The lady turned her head, alert and listening. A moment later, he heard it, too—the determined hustle of maternal feet.
“Your Grace!”
He turned. His mother approached, bobbing through the hedges like a sloop in full sail, followed closely by the grey-haired woman he had seen before. Her curls bounced like an angry tit over its nest.
Behind them—and here, Frederic raised his eyebrows in astonishment—trailed an assemblage of ladies, speckled occasionally with the coats of gentlemen. The whispering dames and their daughters, whose voices had alerted him to their presence, created a marketplace of hubbub and information exchange.
Frederic was disgusted at the grossness of the spectacle, yet he also felt admiration at the endurance of the patrons in passing through the garden so quickly after consuming ample refreshment.
The first members of the group trickled into the space nearest the house, feigning fascination with whatever garden feature appeared nearest them. A few curtsied timidly to the dowager duchess. His mother’s eyes flashed from him to the lady behind him, and her mouth pinched into a thin line.
A hapless and oblivious dowager stumbled to the front, her dress snagging on the hedge.
“It’s quite cool out,” she breathed. Her cheeks were rosy with wine and good spirits. “Won’t we have some dancing?”

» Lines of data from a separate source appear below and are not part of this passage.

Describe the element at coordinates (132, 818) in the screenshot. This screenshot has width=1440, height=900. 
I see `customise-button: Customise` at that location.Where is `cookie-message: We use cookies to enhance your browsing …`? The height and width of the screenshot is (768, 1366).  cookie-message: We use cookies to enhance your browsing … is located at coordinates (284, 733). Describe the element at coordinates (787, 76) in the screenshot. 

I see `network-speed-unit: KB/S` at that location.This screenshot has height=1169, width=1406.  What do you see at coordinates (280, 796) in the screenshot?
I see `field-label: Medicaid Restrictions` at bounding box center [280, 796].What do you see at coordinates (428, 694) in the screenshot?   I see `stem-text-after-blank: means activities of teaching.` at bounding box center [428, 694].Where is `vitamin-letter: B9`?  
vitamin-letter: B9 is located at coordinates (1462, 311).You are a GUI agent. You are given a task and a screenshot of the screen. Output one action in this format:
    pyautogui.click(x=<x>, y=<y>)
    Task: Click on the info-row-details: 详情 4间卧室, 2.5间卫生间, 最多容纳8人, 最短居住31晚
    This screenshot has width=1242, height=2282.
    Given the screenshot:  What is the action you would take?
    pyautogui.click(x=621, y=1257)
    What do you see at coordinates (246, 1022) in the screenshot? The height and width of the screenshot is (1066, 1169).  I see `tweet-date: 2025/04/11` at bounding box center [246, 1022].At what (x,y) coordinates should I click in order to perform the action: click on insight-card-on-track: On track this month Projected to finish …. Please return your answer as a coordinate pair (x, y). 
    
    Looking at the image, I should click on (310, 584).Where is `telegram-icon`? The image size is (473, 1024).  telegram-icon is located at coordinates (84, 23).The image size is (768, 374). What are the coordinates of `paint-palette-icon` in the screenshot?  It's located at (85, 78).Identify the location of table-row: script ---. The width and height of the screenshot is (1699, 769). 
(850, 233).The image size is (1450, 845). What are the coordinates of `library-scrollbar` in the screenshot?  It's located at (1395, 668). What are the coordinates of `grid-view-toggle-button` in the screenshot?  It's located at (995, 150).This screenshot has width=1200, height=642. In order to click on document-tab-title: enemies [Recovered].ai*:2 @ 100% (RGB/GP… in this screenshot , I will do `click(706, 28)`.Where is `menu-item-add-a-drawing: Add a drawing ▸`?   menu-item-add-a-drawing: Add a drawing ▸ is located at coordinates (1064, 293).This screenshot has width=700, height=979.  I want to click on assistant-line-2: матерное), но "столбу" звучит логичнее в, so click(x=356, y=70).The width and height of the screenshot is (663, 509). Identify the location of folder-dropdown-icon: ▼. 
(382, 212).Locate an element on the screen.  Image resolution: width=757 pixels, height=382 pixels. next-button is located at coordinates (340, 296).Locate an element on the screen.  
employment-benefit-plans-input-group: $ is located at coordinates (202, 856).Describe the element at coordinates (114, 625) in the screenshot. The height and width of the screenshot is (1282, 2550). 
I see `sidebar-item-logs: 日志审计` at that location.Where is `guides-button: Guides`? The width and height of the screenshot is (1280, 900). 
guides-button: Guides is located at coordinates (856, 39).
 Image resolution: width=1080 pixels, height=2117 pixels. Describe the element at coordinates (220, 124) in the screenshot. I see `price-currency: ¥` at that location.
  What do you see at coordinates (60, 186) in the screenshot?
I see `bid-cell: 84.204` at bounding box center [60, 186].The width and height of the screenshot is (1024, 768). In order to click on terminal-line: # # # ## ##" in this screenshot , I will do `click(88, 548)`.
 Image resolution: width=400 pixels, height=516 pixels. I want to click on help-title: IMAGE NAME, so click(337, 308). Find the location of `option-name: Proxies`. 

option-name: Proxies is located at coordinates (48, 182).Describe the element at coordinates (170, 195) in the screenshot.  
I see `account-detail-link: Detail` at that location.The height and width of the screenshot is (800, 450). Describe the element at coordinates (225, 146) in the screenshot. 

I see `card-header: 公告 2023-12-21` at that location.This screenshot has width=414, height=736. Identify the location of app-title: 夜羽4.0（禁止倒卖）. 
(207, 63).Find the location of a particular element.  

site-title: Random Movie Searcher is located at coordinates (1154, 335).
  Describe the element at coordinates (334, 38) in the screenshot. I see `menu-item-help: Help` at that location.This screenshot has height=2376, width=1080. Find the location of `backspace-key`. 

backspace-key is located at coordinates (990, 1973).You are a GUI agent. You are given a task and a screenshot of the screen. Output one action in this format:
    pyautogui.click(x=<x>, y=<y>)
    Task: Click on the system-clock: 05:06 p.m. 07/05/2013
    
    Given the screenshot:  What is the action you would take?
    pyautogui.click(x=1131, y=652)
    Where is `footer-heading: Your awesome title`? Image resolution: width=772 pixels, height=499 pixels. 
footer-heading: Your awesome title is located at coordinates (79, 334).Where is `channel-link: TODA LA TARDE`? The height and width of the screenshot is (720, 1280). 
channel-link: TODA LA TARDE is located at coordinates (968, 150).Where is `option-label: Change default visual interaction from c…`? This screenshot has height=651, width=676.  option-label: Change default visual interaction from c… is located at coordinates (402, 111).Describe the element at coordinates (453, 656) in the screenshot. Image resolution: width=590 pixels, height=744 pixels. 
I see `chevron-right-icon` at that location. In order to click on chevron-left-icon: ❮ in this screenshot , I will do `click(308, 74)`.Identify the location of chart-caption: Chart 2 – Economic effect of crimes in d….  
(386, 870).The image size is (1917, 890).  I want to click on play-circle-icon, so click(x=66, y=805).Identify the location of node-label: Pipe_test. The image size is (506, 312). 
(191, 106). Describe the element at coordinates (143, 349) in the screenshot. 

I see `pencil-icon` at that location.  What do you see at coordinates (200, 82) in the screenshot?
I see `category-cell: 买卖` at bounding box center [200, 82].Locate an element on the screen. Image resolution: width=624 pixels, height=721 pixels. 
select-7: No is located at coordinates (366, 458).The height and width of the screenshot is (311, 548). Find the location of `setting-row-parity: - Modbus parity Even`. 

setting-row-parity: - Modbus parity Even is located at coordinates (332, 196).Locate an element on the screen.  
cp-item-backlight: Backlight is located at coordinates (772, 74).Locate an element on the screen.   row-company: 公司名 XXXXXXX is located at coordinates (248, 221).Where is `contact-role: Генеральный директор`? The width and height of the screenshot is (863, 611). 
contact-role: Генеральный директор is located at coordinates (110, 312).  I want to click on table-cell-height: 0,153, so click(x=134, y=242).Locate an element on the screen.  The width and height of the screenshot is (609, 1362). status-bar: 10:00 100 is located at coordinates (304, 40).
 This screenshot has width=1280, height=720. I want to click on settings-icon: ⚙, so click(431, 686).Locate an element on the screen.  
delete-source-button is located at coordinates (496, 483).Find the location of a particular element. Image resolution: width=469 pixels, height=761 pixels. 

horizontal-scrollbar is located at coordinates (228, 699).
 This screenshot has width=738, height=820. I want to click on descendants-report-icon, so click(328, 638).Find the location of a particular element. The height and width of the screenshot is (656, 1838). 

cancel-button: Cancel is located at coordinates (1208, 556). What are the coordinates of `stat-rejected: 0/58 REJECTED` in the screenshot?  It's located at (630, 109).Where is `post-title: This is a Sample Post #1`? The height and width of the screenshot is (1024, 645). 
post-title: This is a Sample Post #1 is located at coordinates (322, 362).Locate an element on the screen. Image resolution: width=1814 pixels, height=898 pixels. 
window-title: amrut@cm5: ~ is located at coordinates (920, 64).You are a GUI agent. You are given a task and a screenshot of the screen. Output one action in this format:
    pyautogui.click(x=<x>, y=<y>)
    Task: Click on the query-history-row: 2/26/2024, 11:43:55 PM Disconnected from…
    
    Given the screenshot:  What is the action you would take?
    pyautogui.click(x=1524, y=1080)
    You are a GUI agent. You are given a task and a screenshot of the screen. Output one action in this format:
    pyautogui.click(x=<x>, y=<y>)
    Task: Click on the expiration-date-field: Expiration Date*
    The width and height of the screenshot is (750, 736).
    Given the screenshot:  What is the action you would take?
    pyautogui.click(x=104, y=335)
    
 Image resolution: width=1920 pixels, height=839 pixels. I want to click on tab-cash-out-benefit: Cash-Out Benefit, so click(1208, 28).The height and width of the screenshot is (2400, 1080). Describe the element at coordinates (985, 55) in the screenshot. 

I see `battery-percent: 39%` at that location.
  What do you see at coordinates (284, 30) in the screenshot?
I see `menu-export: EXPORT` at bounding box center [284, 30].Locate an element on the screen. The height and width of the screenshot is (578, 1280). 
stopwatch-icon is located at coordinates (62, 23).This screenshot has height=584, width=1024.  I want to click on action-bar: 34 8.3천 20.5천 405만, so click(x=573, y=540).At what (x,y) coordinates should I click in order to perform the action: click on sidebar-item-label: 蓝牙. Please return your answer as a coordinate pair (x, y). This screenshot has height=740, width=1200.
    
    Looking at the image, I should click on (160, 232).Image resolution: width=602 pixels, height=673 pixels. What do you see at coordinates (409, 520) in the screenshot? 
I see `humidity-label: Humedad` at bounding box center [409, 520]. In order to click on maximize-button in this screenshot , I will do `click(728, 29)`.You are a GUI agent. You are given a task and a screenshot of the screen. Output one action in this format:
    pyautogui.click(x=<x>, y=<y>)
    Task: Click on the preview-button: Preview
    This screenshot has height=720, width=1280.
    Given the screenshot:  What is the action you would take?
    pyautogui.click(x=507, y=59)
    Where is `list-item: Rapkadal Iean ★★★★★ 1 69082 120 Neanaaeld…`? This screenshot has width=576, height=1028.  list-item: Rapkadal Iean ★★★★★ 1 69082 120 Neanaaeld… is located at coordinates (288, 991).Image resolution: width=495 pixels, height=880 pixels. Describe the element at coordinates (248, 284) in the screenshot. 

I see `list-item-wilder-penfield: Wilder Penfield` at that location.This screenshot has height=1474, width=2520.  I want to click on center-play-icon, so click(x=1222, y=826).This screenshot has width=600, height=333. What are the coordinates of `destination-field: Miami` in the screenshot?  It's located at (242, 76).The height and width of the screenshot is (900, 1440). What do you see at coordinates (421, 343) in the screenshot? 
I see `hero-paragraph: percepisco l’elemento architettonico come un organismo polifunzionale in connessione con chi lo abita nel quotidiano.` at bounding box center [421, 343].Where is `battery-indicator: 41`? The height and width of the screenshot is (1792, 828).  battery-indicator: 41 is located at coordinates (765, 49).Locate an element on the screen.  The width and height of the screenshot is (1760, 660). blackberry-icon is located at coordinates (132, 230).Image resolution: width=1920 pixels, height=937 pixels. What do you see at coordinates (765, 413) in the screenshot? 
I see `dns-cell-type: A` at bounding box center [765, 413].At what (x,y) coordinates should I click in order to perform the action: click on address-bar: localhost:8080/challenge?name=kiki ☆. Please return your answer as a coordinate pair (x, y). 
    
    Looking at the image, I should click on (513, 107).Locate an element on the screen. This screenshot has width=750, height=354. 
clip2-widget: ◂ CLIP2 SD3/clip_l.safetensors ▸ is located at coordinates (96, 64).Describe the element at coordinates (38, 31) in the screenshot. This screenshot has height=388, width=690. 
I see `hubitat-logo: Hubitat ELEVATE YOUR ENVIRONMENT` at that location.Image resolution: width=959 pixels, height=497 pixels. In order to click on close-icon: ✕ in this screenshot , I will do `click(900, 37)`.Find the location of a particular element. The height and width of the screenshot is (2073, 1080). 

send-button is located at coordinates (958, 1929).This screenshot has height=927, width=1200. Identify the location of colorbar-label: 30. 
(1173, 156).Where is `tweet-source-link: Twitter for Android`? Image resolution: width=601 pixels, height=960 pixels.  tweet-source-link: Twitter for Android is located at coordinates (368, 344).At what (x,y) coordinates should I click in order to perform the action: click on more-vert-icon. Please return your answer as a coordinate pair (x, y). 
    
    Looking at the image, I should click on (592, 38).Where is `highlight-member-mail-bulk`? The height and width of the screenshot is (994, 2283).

A lady near her elbow grabbed her like a fisherman after a catch and pulled her closer, whispering something in her ear. The dowager’s eyes widened.
“You don’t say!” She looked at him reproachfully. “And from such an excellent family!”
Mercifully, the dowager’s conversation partner heaved her around, complimenting something about the garden path behind them. The rest of the throng was coming now, like a stream engorged by a flood.
Frederic breathed once, long and slow, through his nose. Whatever was coming with the inexorable rustle of muslin and the babble of loosed lips almost certainly wasn’t something he’d find appealing.
The ladies stepped into the space behind the fountain, filling it in with their skirts like plums in a bowl.
“How scandalous!”
“Alone for all that time?—”
“Claimed he had been making love to her, I didn’t believe it, of course, but now?—”
“She said they’ve been paramours, you know, all this time?—”
The gentlemen spoke quietly behind long frowns. Frederic looked among them, challenging them with his eyes. None would meet his. Their lips, however, whispered along with their partners’.
Frederic set his jaw. He bowed, partly—it must be said honestly—in defiance. The ball, it seemed, had come to them.
CHAPTER 4
If Caroline could have, at that moment, burst into a puff of smoke and floated away to the safety of the moon and trees, she gladly would have. Aunt Olivia looked as if she was ready to burst herself—but more likely into flame than mere vapor. Her face trembled as she panted, hand on her hip, trying to catch her breath. The other ladies continued their whispers.
“Quite dreadful, the whole story.”
“It’s the scarred lady?—”
“Cursed, surely.”
Caroline felt herself turning colors like dye in a vat—pink with vexation, red with embarrassment, and dead pale with alarm. She had only wanted a little bit of peace—a bit of silence and an escape from the merciless stares. The garden had looked so cool,still, and inviting before she had been set upon by those three ladies. How hot and agitated she felt now!
One of the mumblers—a tall, narrow woman like the crack in a door—peered at her through a misty eyepiece then whispered loudly to her neighbor.
“They had an appointment, she told me, a secret rendezvous.”
The neighbor shook her head, wagging her double chin and her diamond necklace in the same movement.
“An understanding must surely exist between them.”
Caroline’s eyes widened. Aunt Olivia’s eyes popped out of her head like seeds on a ripe strawberry. The nostrils of the elegant lady next to her flared. With a shock, she realized the situation had escalated far beyond the events of her tragic past and the mark of her tremulous present.